Todo esto ocurre bajo un discurso de “desarrollo” que en realidad beneficia a unos pocos y deteriora el derecho colectivo a habitar y cuidar el territorio. La legalidad, si no se articula con una visión ecosistémica y social, se convierte en un instrumento ciego que normaliza el despojo a través de papeles, sellos y tecnicismos.

Humedales intervenidos, ecosistemas colapsados

La alteración de un humedal costero —como la tala de árboles, el relleno con materiales de acarreo y la posterior construcción de infraestructura— implica una ruptura profunda en el funcionamiento ecológico del territorio. Estos ecosistemas, que en apariencia pueden parecer terrenos “inútiles” o “encharcados”, son en realidad zonas clave para la salud del litoral y el equilibrio climático.

Entre las funciones ecológicas que cumplen los humedales están:

  • Filtración de contaminantes: actúan como esponjas naturales que limpian el agua antes de que llegue al mar.
  • Regulación hídrica: amortiguan inundaciones, absorben el exceso de agua durante lluvias fuertes y recargan acuíferos.
  • Hábitat de biodiversidad: son refugio para aves, anfibios, insectos, reptiles y muchas especies en peligro, algunas endémicas del Caribe costarricense.
  • Captura de carbono: su vegetación y suelos almacenan grandes cantidades de carbono, ayudando a mitigar el cambio climático.
  • Conectividad ecológica: forman corredores entre ecosistemas costeros, marinos y terrestres, facilitando el flujo de especies y nutrientes.

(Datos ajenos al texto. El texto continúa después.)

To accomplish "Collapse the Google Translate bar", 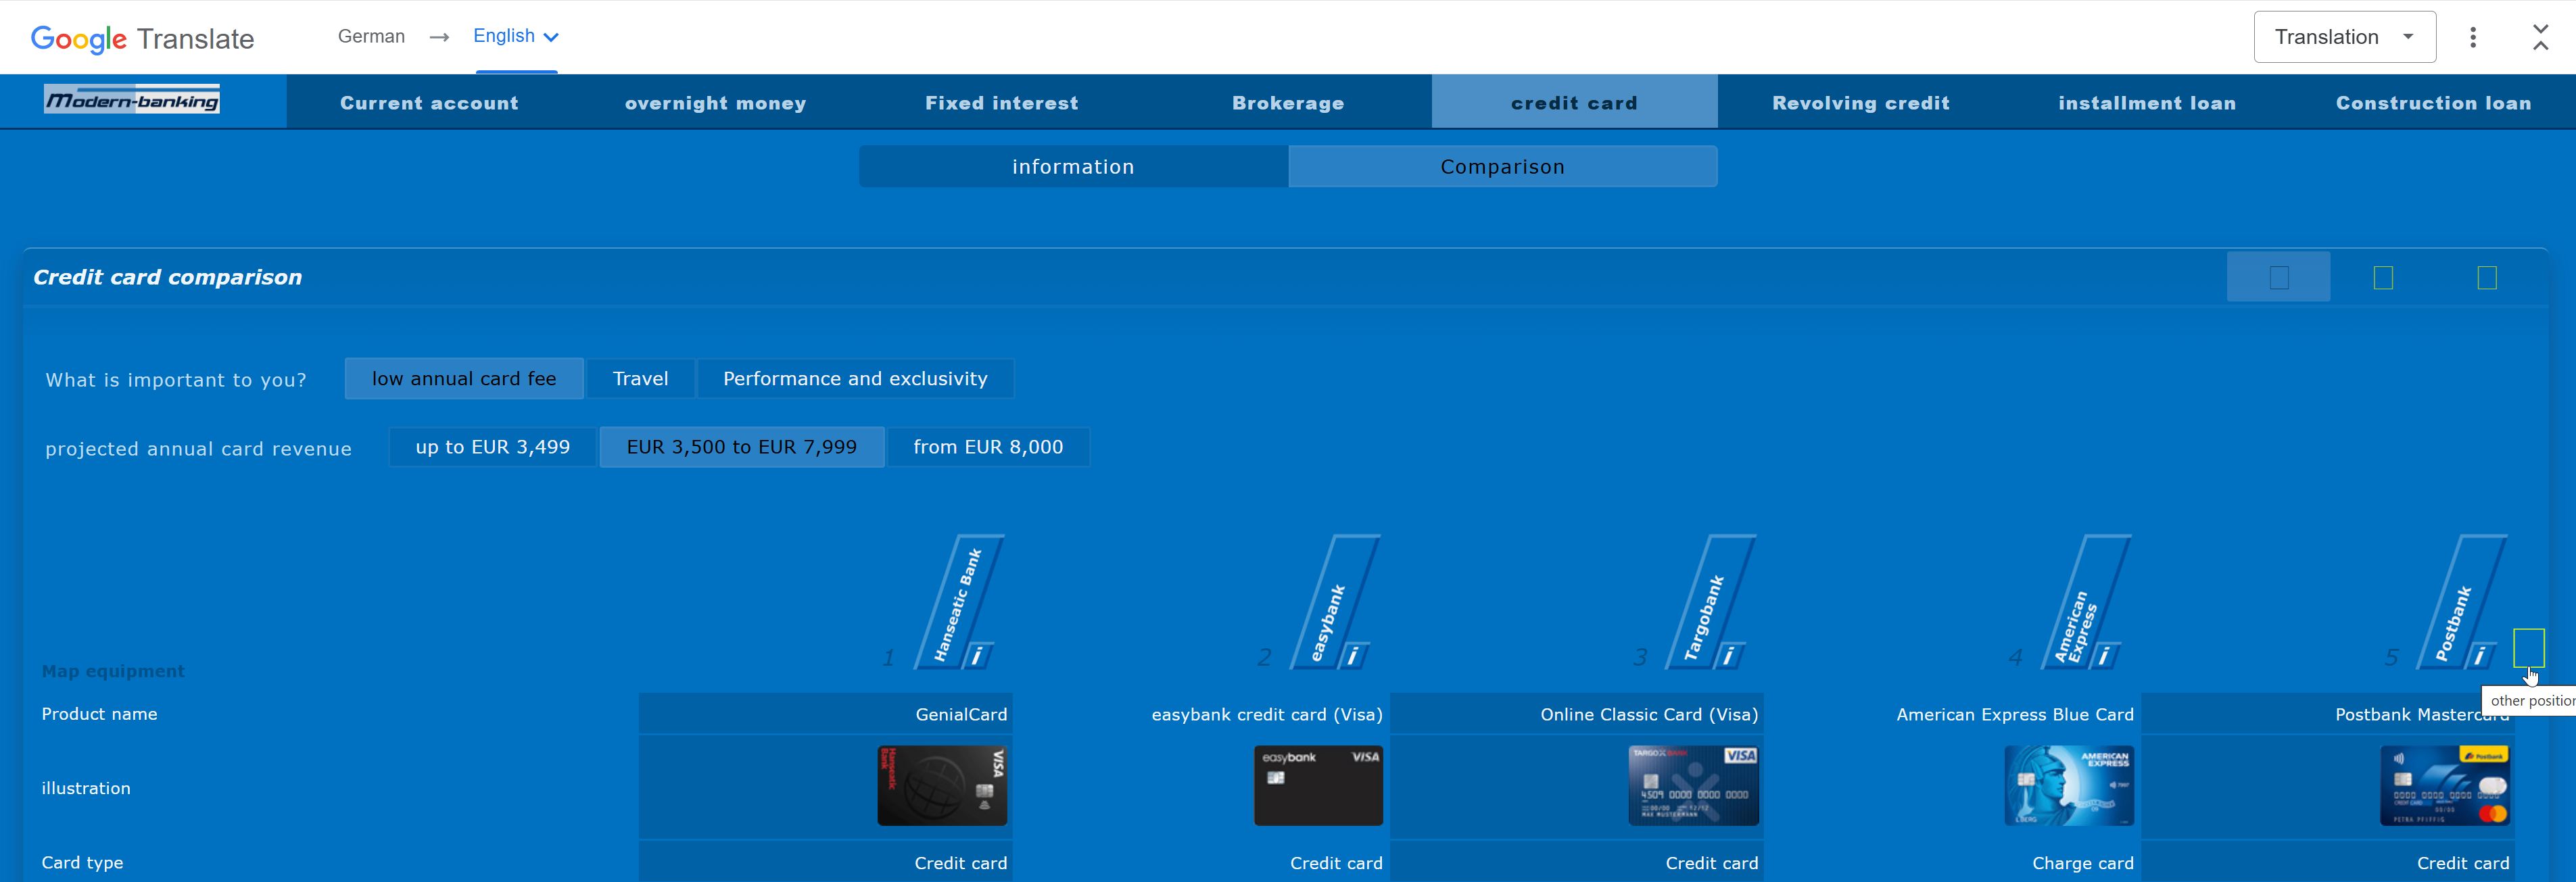I will 2540,37.
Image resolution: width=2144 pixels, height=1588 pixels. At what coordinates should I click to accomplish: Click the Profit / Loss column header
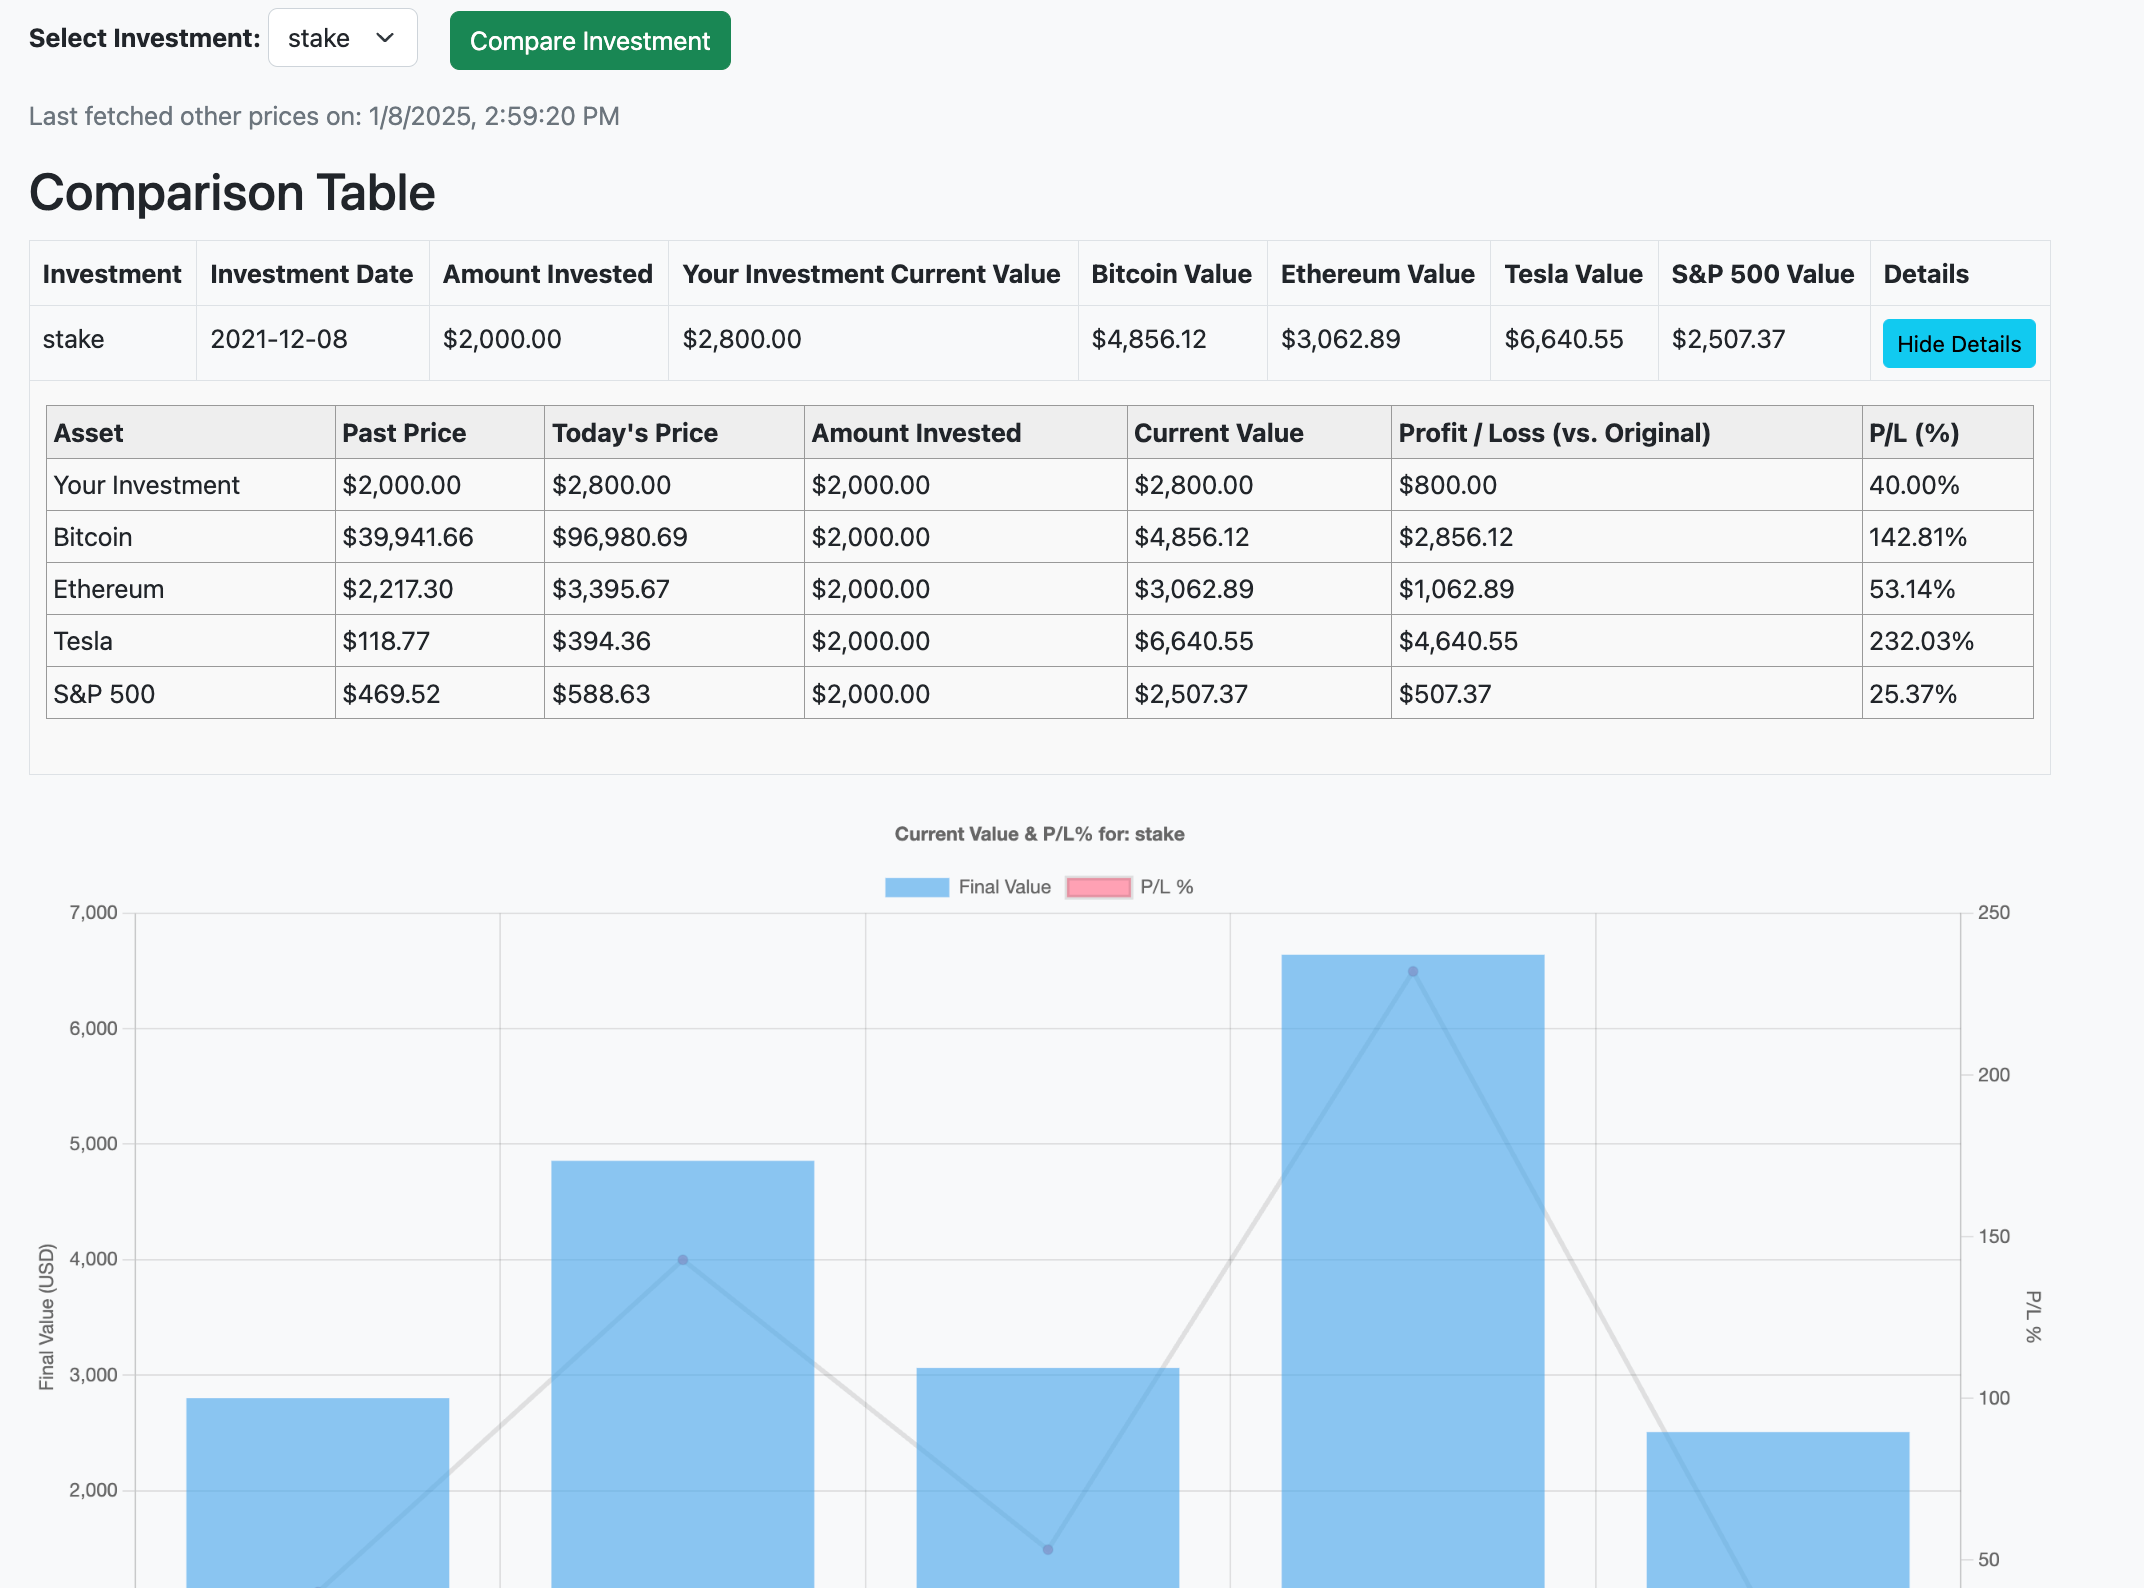click(1554, 433)
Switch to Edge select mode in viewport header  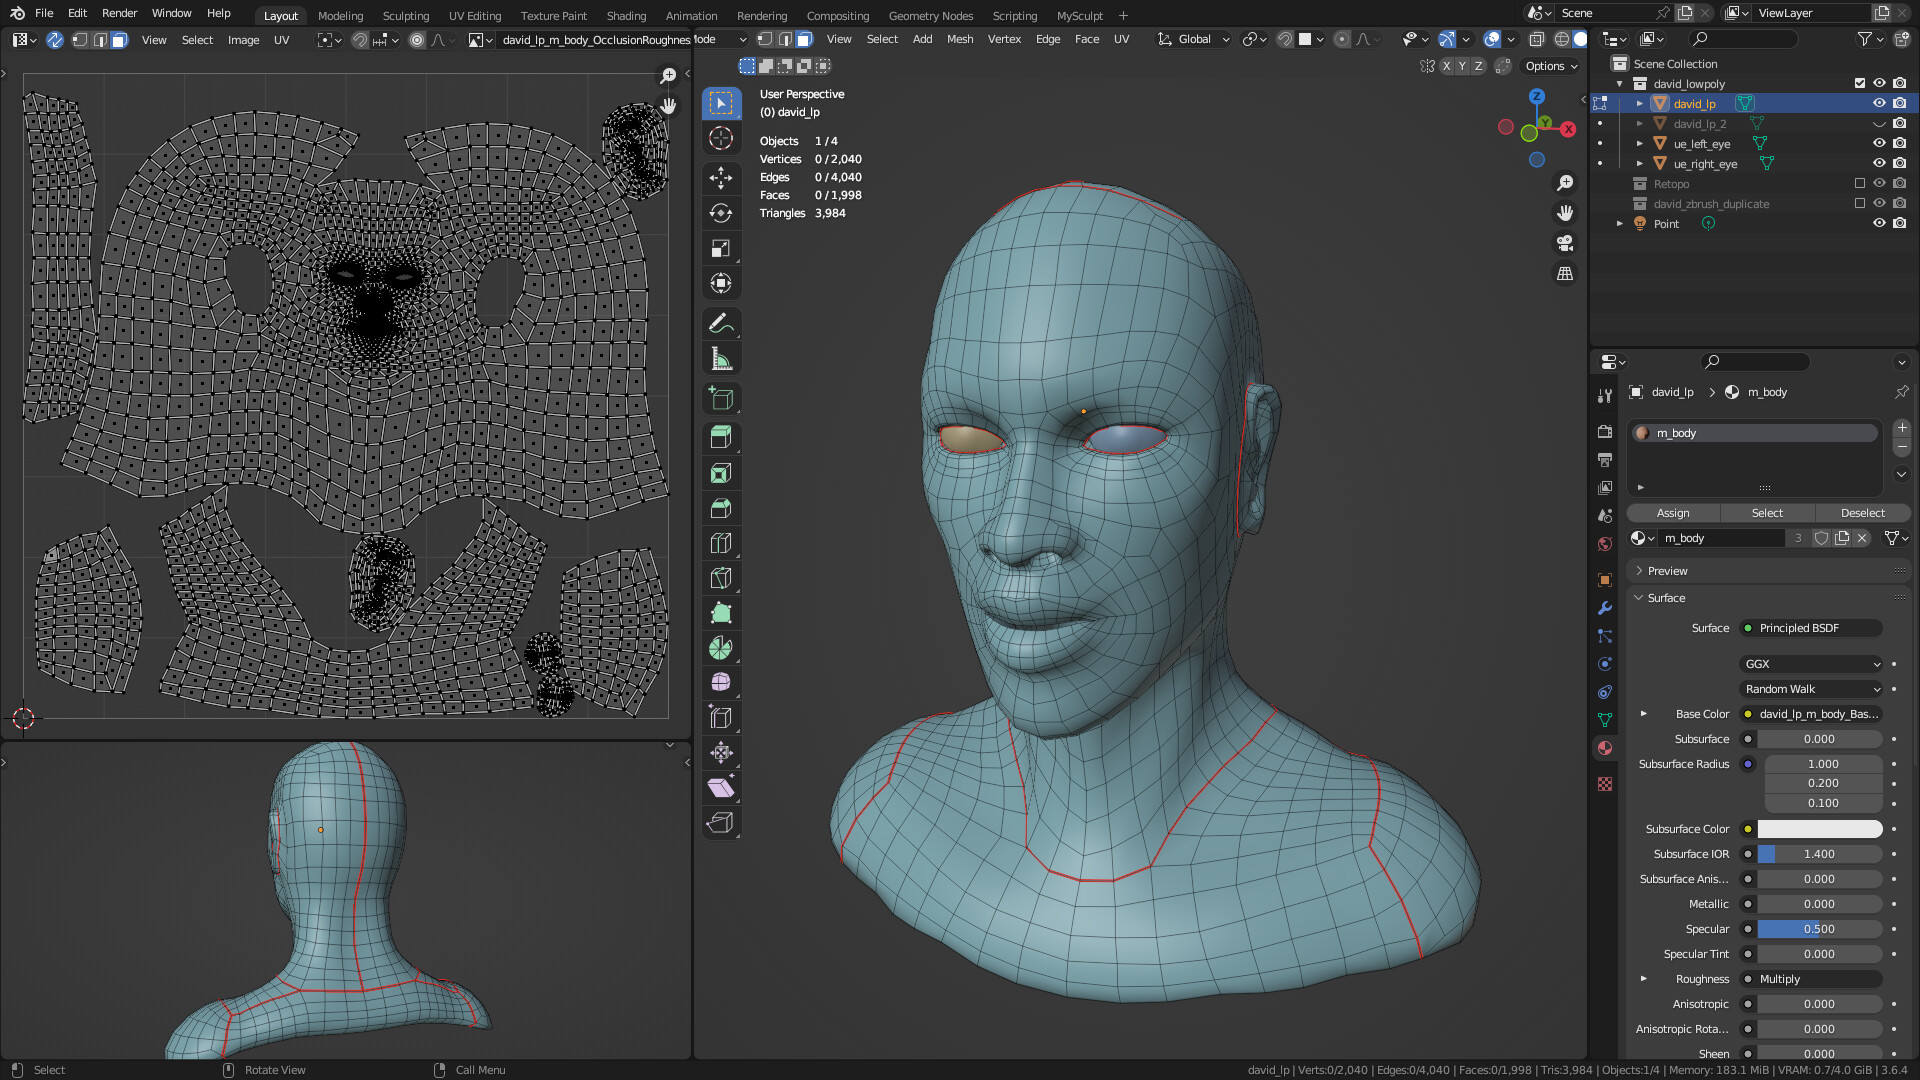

Cuando un humedal es rellenado con tierra o arena, estas funciones colapsan. El agua deja de circular, los suelos se compactan, la vegetación nativa muere, y con ello desaparecen los servicios ecosistémicos que el humedal ofrecía. En este caso específico, el uso del espacio como parqueo para un bar frente al mar, además de romper el ciclo natural del agua, aumenta la contaminación local, eleva las temperaturas del suelo y reduce la capacidad del ecosistema para adaptarse al cambio climático.

La instalación o renovación de infraestructura dentro o adyacente a humedales interrumpe también los ritmos naturales del mar, agrava la erosión costera y muchas veces exige intervenciones artificiales (como sacos de arena o muros de contención) que, lejos de resolver los problemas, los trasladan hacia otras áreas del litoral.

Además, al construir sobre un humedal se produce un encubrimiento simbólico: se borra su identidad ecológica y cultural, y se reemplaza por una lógica de uso “productivo” que invisibiliza el valor del ecosistema vivo. En el imaginario urbano-turístico, el humedal se transforma en “terreno disponible”, y lo que antes era un espacio biodiverso pasa a ser visto como un obstáculo al “desarrollo”.

Este tipo de intervención, cuando se repite a lo largo del litoral, fragmenta los ecosistemas costeros, genera islas ecológicas desconectadas y deja a muchas especies sin posibilidad de desplazamiento ni reproducción. A largo plazo, esto compromete la resiliencia de todo el paisaje costero, y agrava los efectos de fenómenos climáticos extremos.

En definitiva, cada metro de humedal rellenado no es solo una pérdida local, es una fractura en la relación entre las comunidades y la vida que sostiene sus territorios.